_ABOUT THIS EXERCISE:_
Keep only those lines of the records that include the string "computer".

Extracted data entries

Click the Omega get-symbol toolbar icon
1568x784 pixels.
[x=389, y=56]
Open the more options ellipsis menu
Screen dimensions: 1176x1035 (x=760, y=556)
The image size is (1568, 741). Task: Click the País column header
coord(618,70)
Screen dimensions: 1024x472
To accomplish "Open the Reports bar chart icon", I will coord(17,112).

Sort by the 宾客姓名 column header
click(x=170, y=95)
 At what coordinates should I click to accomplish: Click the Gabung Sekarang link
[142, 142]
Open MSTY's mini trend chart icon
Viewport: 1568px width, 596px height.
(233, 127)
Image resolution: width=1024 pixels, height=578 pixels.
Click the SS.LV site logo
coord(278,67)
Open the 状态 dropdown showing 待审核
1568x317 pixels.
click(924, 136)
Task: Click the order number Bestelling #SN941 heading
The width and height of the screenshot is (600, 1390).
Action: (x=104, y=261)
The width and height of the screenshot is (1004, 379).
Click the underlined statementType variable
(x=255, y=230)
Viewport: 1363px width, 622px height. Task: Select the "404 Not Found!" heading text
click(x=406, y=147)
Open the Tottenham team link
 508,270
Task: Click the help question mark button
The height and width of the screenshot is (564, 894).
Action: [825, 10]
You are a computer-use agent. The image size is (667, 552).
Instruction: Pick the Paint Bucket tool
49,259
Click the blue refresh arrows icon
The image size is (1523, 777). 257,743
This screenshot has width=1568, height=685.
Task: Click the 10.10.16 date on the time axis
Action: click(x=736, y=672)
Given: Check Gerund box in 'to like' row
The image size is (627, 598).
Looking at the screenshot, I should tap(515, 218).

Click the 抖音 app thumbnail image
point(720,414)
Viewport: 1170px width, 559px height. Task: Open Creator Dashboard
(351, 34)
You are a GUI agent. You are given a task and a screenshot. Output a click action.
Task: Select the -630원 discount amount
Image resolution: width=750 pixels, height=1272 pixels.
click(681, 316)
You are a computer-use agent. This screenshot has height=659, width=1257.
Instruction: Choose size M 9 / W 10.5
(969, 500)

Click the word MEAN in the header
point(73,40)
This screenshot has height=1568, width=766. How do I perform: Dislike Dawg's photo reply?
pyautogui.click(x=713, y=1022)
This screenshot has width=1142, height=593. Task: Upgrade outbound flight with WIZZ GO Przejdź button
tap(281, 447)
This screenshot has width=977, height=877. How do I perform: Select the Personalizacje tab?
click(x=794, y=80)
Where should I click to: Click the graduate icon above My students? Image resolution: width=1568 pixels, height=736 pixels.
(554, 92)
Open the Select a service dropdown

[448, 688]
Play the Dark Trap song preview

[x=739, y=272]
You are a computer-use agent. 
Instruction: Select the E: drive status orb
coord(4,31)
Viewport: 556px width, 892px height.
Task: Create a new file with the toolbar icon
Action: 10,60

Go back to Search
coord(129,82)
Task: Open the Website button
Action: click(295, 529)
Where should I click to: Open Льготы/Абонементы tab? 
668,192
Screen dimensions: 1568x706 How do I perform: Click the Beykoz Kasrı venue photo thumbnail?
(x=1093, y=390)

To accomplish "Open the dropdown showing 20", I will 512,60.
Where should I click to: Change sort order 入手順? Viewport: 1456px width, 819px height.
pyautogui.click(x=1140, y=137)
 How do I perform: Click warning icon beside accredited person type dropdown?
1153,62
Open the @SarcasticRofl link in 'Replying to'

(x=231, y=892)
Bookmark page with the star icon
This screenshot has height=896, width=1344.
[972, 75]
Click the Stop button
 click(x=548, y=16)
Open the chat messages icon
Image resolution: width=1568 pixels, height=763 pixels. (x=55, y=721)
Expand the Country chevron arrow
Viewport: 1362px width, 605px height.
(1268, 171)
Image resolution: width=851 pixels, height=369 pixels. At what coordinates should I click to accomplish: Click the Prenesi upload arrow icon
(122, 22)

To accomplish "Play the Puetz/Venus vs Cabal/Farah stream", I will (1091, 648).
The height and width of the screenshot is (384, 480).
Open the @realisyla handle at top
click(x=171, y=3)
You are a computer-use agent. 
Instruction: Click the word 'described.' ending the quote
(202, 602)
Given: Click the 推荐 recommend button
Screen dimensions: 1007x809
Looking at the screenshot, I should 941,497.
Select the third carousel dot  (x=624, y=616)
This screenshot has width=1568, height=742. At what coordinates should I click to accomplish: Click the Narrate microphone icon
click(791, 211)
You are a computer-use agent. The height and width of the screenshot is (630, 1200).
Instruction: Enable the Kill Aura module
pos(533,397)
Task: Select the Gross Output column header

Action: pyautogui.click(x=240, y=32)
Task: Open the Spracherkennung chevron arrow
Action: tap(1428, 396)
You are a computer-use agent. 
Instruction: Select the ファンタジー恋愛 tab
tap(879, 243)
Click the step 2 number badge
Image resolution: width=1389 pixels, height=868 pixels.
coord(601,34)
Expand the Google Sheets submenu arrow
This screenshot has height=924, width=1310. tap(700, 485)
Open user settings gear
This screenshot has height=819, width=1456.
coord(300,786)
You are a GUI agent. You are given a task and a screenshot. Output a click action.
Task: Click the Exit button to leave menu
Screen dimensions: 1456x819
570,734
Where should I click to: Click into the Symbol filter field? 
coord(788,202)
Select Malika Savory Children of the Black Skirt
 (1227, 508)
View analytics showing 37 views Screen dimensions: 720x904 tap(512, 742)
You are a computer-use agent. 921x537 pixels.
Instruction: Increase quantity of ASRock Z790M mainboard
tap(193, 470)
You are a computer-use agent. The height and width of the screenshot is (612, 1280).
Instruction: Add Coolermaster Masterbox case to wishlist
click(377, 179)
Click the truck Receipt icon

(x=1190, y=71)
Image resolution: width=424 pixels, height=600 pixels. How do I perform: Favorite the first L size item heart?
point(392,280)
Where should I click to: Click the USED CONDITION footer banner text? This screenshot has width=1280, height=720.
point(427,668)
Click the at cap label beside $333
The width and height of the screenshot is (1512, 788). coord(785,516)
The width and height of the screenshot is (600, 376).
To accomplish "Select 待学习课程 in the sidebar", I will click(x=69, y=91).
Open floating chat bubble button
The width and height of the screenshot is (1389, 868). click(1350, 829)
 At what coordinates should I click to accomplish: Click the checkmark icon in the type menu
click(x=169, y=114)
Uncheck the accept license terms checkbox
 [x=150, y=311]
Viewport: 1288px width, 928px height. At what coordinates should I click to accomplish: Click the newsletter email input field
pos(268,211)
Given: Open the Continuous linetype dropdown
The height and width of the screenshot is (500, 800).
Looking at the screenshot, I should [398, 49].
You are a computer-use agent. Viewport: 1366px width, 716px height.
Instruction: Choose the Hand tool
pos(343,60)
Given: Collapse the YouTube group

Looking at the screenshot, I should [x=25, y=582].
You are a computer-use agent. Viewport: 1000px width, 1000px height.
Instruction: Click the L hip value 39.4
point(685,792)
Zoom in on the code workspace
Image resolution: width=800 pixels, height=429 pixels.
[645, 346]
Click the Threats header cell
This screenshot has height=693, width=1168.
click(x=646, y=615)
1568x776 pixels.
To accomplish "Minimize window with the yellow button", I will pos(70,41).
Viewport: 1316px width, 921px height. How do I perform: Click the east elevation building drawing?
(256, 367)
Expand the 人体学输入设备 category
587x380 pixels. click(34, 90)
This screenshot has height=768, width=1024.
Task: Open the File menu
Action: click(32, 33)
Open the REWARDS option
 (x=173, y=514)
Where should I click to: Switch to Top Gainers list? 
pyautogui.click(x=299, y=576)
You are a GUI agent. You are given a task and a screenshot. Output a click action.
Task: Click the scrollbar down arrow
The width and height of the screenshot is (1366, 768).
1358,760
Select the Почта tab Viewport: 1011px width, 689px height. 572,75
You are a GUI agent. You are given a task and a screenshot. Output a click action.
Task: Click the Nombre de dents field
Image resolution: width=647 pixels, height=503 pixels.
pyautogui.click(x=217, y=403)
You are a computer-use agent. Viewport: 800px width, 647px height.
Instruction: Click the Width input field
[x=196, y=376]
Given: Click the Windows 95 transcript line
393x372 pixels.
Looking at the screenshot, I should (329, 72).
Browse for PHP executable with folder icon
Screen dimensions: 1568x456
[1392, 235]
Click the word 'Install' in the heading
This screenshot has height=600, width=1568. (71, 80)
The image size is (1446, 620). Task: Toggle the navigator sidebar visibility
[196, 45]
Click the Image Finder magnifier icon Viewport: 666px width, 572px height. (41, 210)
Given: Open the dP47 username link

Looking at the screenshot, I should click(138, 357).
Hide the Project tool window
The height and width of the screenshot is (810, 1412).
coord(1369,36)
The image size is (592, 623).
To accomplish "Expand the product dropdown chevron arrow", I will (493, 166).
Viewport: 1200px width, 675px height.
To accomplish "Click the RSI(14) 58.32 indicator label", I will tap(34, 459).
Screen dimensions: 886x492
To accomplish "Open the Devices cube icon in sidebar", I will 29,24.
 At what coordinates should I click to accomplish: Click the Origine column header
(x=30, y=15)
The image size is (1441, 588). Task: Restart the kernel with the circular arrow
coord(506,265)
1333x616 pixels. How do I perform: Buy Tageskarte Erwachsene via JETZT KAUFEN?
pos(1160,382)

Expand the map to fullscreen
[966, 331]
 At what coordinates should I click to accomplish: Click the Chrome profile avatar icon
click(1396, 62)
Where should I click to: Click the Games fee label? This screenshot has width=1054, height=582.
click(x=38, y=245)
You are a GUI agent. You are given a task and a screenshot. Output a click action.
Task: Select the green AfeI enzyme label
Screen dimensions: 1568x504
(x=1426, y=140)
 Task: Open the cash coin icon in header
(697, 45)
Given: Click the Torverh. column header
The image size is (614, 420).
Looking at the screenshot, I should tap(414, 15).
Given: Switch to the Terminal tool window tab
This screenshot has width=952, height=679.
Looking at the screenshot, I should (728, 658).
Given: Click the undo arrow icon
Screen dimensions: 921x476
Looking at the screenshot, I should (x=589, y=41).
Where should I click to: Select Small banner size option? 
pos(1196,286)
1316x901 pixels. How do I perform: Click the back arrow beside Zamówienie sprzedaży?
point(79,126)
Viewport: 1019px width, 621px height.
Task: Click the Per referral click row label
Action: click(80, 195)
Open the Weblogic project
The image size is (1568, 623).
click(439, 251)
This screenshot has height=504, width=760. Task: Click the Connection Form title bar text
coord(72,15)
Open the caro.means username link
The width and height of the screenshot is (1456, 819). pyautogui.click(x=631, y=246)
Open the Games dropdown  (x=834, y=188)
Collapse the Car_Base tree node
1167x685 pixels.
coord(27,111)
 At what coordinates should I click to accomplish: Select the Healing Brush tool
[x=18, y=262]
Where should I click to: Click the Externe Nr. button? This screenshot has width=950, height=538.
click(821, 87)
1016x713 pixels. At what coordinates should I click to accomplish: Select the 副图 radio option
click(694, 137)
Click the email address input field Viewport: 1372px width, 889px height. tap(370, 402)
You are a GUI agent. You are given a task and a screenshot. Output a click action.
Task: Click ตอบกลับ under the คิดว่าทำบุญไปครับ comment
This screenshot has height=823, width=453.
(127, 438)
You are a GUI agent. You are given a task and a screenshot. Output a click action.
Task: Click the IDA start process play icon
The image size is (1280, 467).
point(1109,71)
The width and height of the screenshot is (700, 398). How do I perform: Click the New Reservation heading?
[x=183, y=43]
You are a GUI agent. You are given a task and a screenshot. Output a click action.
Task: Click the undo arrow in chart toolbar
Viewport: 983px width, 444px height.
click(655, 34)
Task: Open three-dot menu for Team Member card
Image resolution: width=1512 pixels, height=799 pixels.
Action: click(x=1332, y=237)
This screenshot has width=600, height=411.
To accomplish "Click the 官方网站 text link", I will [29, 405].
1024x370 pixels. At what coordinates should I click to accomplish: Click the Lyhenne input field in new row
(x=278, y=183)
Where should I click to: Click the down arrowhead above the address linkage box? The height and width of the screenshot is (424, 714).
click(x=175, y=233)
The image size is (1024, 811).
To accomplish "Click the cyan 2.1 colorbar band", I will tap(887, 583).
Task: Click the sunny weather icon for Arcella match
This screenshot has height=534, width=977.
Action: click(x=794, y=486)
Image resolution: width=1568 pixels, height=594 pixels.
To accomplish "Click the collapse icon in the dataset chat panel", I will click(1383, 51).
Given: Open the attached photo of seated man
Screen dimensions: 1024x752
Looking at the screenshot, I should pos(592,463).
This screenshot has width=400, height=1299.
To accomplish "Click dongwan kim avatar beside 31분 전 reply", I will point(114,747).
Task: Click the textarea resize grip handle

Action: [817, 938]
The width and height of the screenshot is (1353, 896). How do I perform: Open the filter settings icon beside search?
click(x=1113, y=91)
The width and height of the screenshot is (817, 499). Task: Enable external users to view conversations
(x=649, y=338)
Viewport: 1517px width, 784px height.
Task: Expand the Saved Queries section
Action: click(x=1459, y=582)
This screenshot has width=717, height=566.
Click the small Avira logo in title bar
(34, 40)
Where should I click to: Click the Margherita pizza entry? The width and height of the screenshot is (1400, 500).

_SOLUTION TO THE PROBLEM:_
You are a computer-use agent. The image size is (667, 552).
You are a computer-use agent. This screenshot has height=659, width=1257.
You are a computer-use agent. 
You are a computer-use agent. 
You are a computer-use agent. The height and width of the screenshot is (630, 1200).
You are a computer-use agent. 
You are a computer-use agent. 921x537 pixels.
You are a computer-use agent. The height and width of the screenshot is (612, 1280).
You are a computer-use agent. Viewport: 1366px width, 716px height.
You are a computer-use agent. Viewport: 1000px width, 1000px height.
You are a computer-use agent. Viewport: 800px width, 647px height.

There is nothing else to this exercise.